= WORK TO DO =
Copy out the part of the records that runs from the start through the line containing "tap(345, 158)", both ends included. Give back those lines unchanged and nothing more.

## START ENTRIES SUPPLIED

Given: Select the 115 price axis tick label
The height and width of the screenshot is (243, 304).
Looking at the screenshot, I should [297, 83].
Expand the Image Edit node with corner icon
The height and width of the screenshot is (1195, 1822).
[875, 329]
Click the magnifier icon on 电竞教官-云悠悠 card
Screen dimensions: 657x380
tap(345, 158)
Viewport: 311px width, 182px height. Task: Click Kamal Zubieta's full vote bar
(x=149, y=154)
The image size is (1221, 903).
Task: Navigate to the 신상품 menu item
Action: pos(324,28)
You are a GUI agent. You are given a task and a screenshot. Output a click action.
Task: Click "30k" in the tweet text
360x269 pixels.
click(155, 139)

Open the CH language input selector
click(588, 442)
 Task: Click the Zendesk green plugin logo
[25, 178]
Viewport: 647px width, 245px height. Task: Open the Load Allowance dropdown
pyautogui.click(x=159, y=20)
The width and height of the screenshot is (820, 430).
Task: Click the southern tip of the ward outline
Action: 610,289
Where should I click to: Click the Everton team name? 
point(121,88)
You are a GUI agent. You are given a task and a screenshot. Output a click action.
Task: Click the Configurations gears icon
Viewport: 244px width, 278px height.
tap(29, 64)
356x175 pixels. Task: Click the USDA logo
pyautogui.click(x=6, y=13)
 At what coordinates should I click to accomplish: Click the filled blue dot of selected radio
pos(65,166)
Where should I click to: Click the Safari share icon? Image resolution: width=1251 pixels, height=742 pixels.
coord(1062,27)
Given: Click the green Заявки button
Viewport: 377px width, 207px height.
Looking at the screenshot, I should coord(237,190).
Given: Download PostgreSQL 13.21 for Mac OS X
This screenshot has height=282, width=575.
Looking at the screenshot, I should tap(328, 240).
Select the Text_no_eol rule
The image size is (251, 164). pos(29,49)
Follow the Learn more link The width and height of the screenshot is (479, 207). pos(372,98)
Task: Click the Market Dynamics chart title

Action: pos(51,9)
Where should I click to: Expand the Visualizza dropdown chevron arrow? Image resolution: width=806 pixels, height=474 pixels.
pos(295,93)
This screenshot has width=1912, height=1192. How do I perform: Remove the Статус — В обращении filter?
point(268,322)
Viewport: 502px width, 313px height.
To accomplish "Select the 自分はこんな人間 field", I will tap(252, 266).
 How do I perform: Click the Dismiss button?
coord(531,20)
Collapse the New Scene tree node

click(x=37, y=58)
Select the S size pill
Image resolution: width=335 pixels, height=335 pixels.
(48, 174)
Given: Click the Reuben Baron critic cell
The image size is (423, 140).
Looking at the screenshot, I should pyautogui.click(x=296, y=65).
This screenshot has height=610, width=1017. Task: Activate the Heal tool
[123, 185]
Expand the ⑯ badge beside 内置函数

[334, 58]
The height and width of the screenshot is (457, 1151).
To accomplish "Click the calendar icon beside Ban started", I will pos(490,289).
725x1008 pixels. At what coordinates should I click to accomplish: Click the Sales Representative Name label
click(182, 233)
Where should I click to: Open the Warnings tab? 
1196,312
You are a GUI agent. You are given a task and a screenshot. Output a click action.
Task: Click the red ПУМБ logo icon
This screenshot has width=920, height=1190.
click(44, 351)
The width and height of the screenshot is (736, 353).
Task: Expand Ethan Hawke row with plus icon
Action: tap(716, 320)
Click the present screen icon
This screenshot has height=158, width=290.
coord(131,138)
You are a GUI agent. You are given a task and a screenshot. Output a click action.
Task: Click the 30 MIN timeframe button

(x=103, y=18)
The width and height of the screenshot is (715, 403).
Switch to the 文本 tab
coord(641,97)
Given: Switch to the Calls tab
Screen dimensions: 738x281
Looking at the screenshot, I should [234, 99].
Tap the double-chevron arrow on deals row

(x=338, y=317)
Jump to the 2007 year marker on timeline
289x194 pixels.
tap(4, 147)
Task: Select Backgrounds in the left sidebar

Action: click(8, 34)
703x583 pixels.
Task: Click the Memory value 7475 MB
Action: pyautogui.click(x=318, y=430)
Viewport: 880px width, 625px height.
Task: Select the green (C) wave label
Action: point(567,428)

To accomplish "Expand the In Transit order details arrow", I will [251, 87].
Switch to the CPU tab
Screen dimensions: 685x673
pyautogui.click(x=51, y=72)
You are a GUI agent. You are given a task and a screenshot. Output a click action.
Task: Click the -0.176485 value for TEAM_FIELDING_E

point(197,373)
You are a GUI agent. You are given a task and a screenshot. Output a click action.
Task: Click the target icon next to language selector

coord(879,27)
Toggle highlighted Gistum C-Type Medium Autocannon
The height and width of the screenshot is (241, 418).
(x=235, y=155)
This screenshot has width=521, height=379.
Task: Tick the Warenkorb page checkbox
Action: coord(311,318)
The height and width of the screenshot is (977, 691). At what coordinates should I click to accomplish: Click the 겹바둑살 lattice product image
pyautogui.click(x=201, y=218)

## END ENTRIES SUPPLIED

= SOLVED PROBLEM =
Given: Select the 115 price axis tick label
The height and width of the screenshot is (243, 304).
Looking at the screenshot, I should [297, 83].
Expand the Image Edit node with corner icon
The height and width of the screenshot is (1195, 1822).
[875, 329]
Click the magnifier icon on 电竞教官-云悠悠 card
Screen dimensions: 657x380
tap(345, 158)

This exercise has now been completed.